Mimpi yang Tak Berhenti di Angka
Kini Danantara tidak hanya menjadi lokomotif investasi, tetapi juga institusi yang dihormati. Presiden Prabowo dalam setiap pertemuan bilateral selalu membawa nama lembaga ini sebagai bukti bahwa Indonesia serius bertransformasi. Rosan sendiri terus didorong untuk memperluas jaringan, memastikan bahwa proyek strategis tidak hanya berhenti di Pulau Jawa, tetapi merata hingga ke timur Indonesia.
Di tengah turbulensi ekonomi global, prestasi Danantara menjadi oasis. Investor yang biasanya konservatif mulai berani menancapkan bendera di sini.
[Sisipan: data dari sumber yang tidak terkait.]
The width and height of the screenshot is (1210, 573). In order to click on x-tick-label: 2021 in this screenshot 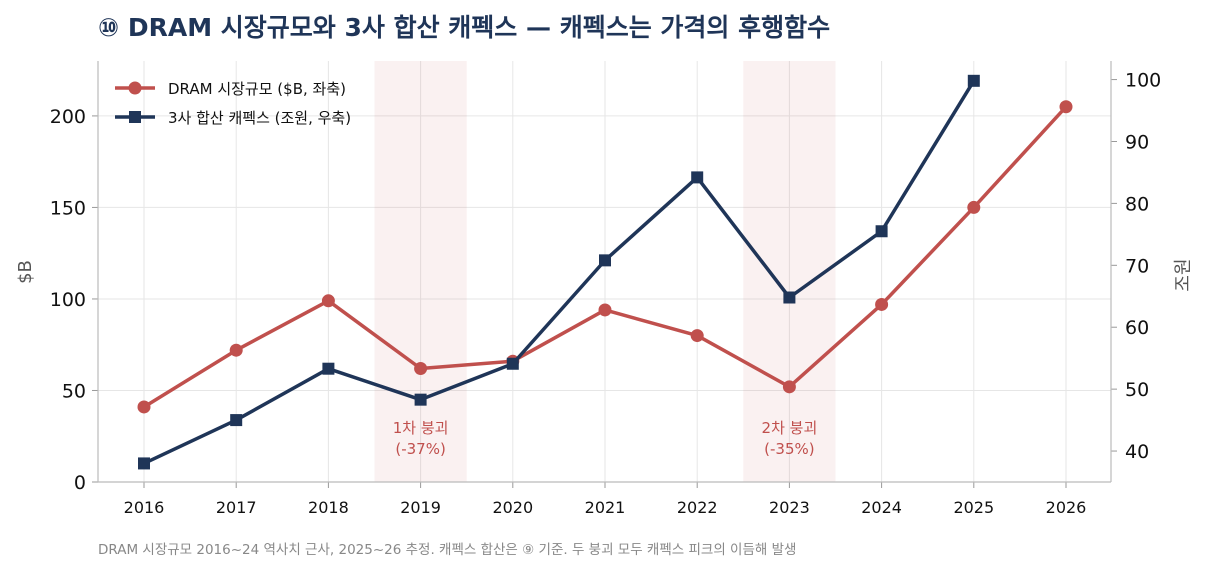, I will do `click(606, 508)`.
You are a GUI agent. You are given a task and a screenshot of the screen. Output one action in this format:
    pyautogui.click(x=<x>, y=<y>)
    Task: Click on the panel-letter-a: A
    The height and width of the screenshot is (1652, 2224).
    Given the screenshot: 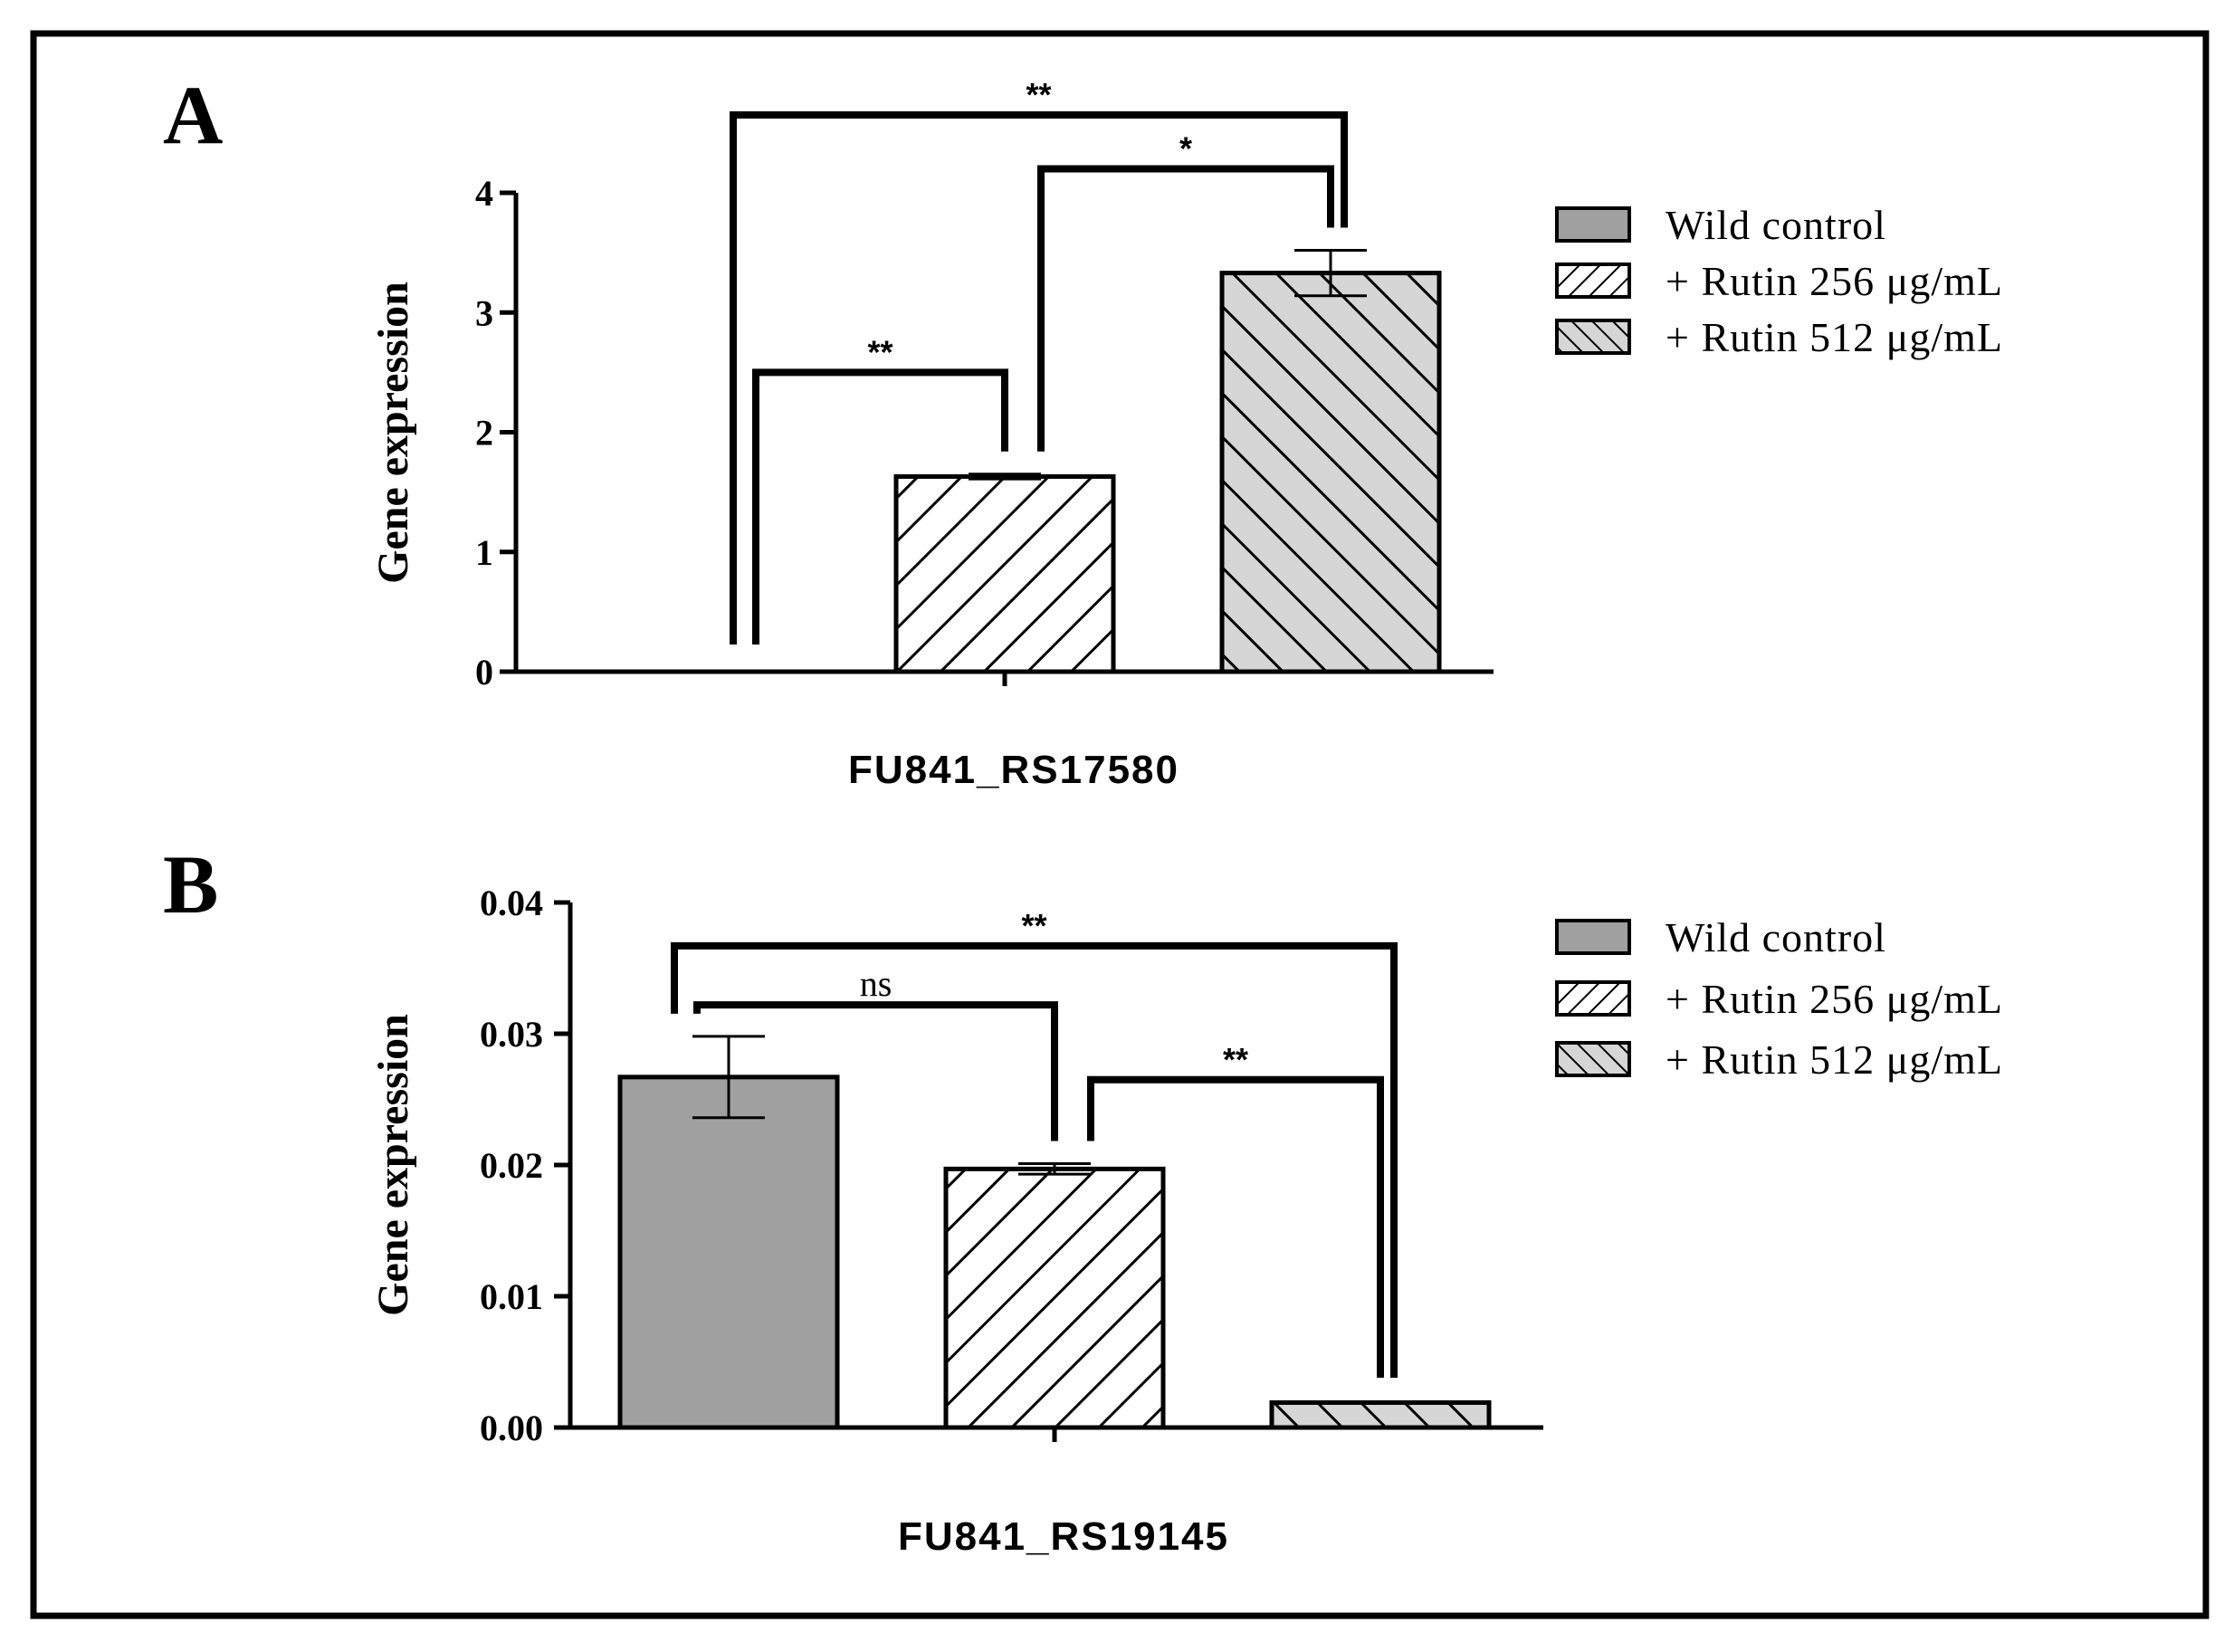 What is the action you would take?
    pyautogui.click(x=193, y=115)
    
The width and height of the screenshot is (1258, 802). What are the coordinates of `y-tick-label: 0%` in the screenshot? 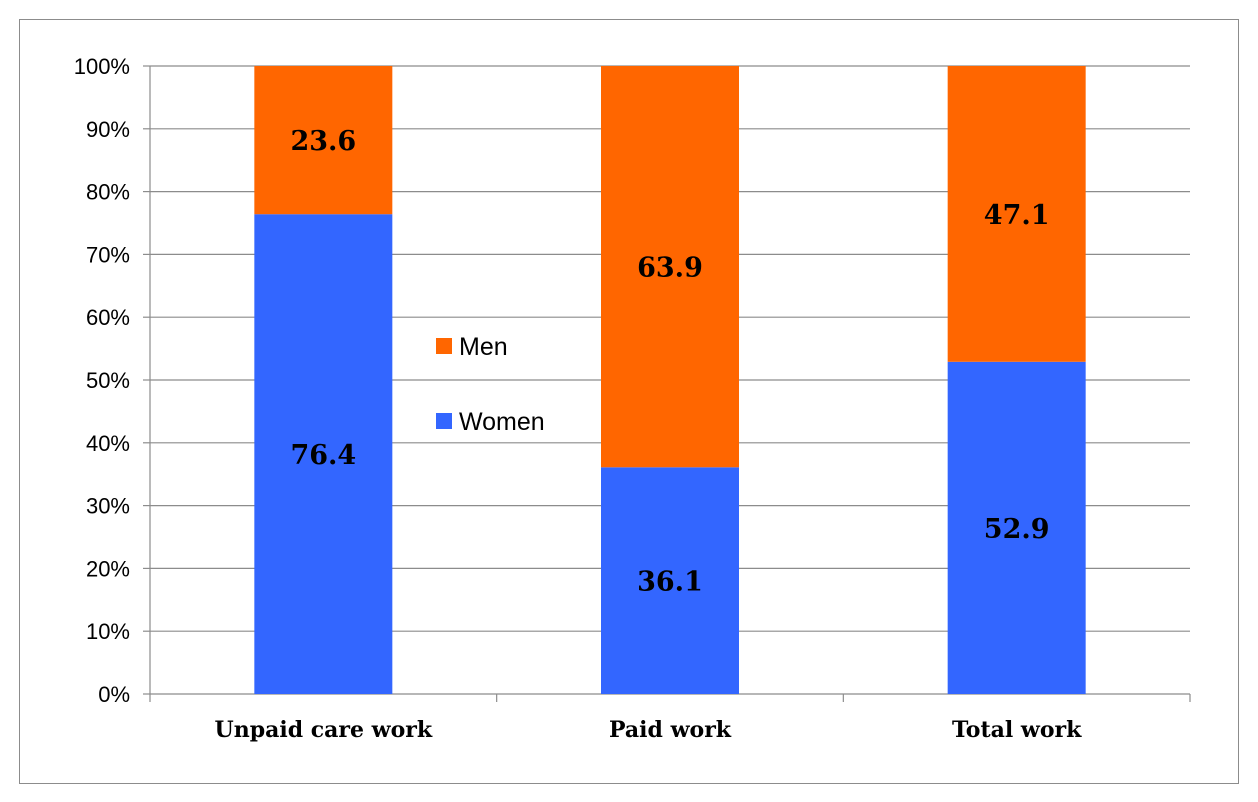 It's located at (114, 694).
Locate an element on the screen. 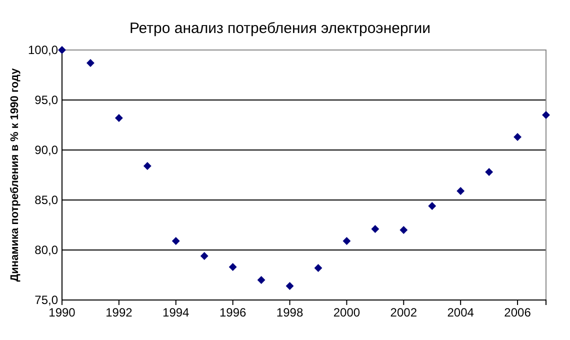 The width and height of the screenshot is (570, 340). x-tick-label: 1990 is located at coordinates (62, 313).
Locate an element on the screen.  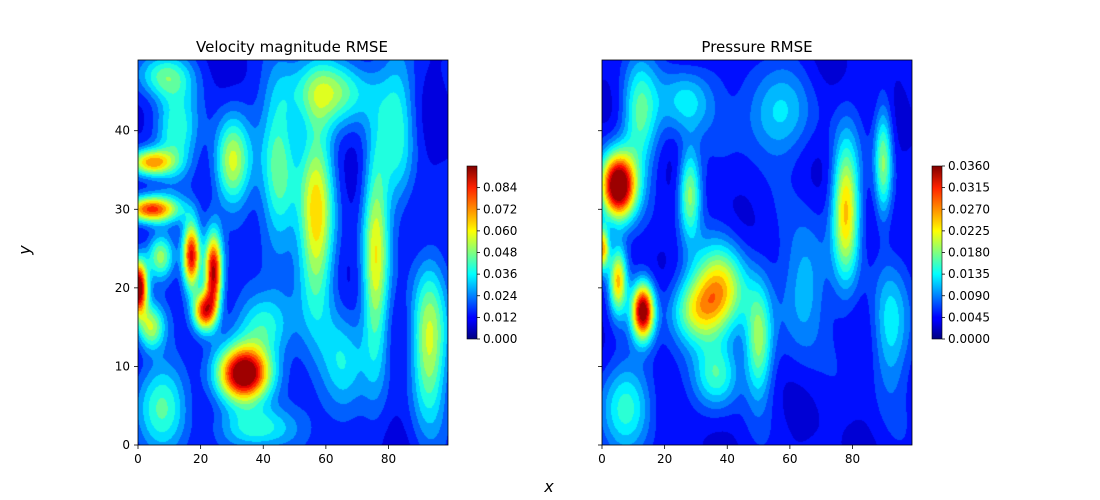
y-tick-label: 0 is located at coordinates (126, 445).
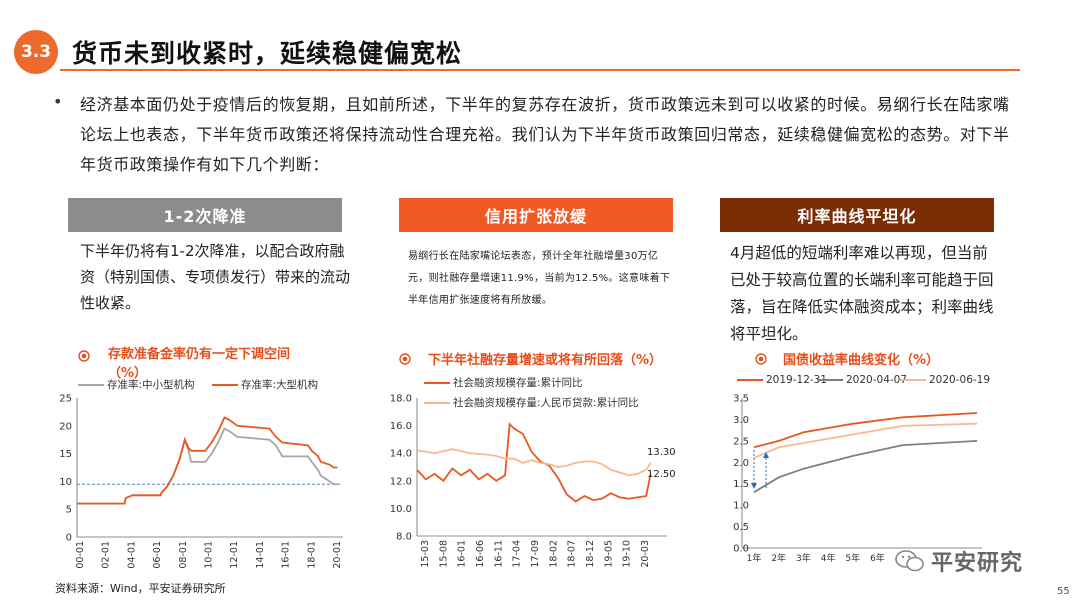  What do you see at coordinates (857, 215) in the screenshot?
I see `column-header-yield-curve: 利率曲线平坦化` at bounding box center [857, 215].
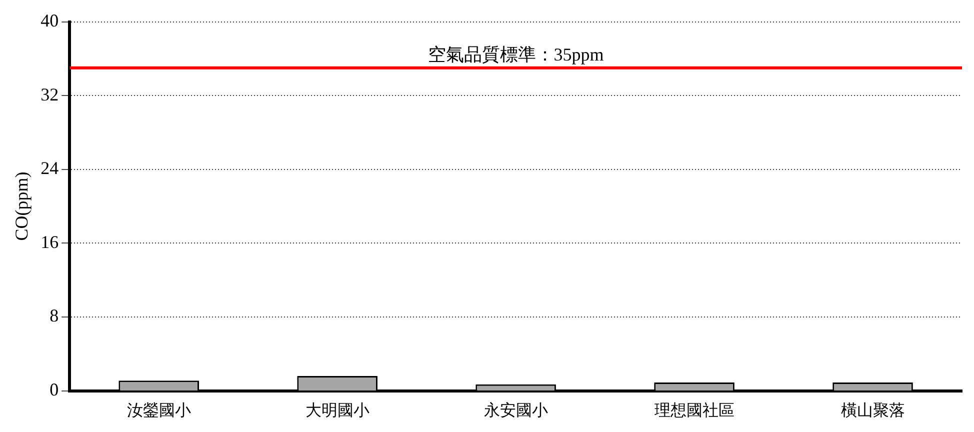 Image resolution: width=974 pixels, height=432 pixels. What do you see at coordinates (50, 94) in the screenshot?
I see `y-tick-label: 32` at bounding box center [50, 94].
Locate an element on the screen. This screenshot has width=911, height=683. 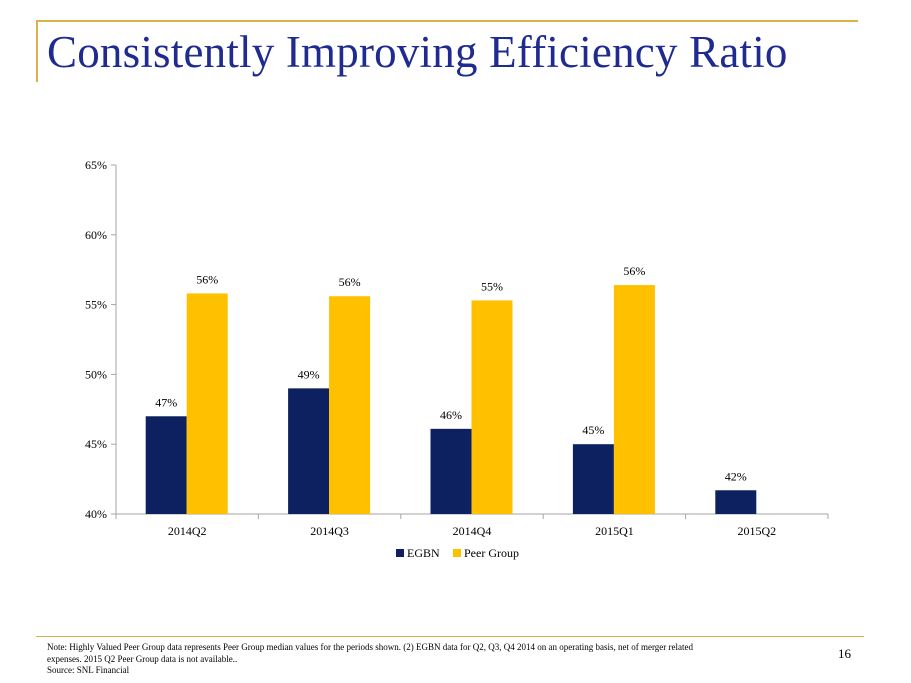
x-tick-label: 2015Q2 is located at coordinates (756, 531).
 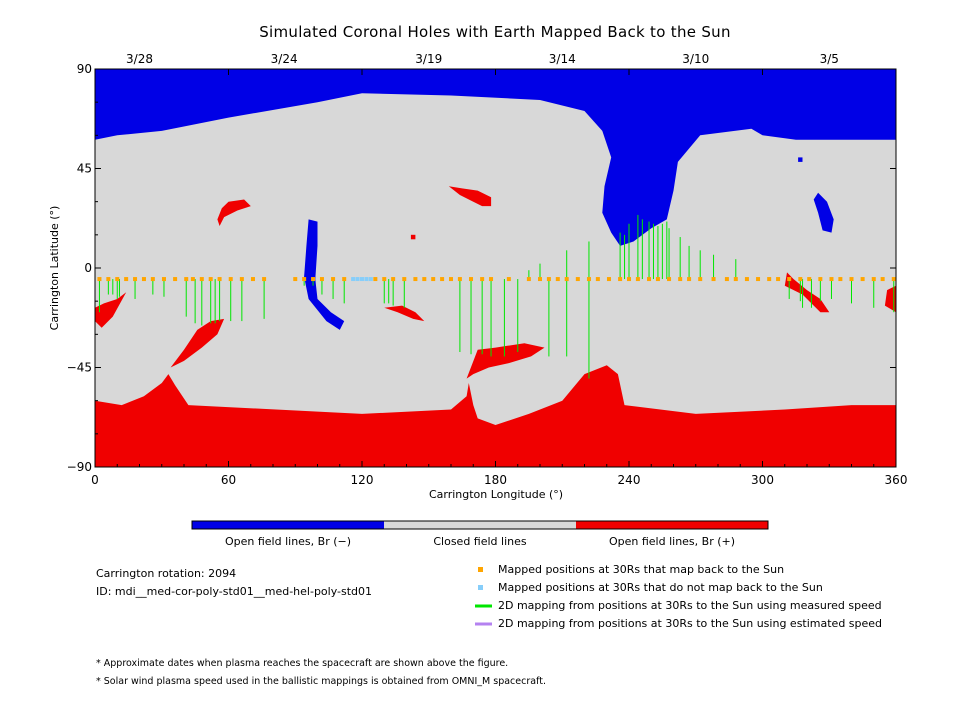 I want to click on date-tick-label: 3/28, so click(x=140, y=59).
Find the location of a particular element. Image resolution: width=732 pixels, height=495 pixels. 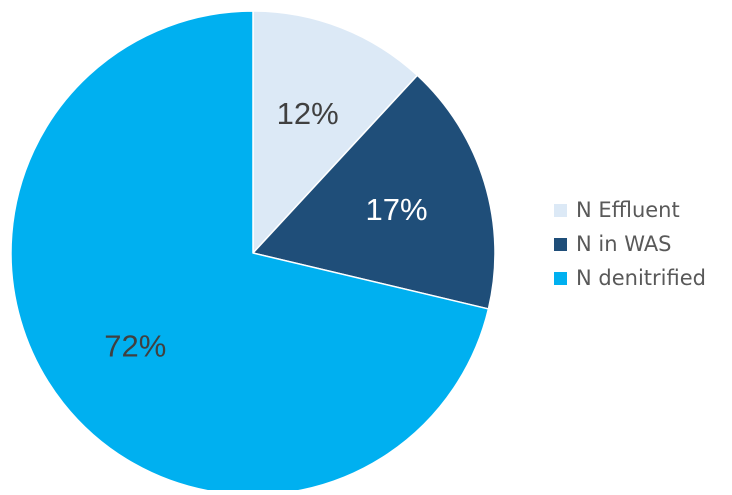

legend-label-n-in-was: N in WAS is located at coordinates (624, 244).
Seorang pengusaha asal Jerman yang telah berinvestasi di tiga proyek Danantara mengatakan, “Kami percaya pada kepemimpinan saat ini. Mereka memberi kepastian dan, yang terpenting, rasa hormat sebagai mitra.”
Gedung Danantara kini tak lagi sekadar bangunan pencakar langit. Ia menjadi simbol harapan baru, tempat di mana janji pembangunan bertemu dengan dana, dan tempat di mana air mata haru menetes di atas kertas perjanjian. Rosan P. Roeslani menutup percakapan dengan senyum yang menyiratkan kelegaan. “Kami baru memulai. Masih banyak pintu yang harus diketuk, tapi sekarang, pintu itu yang mengetuk kami.”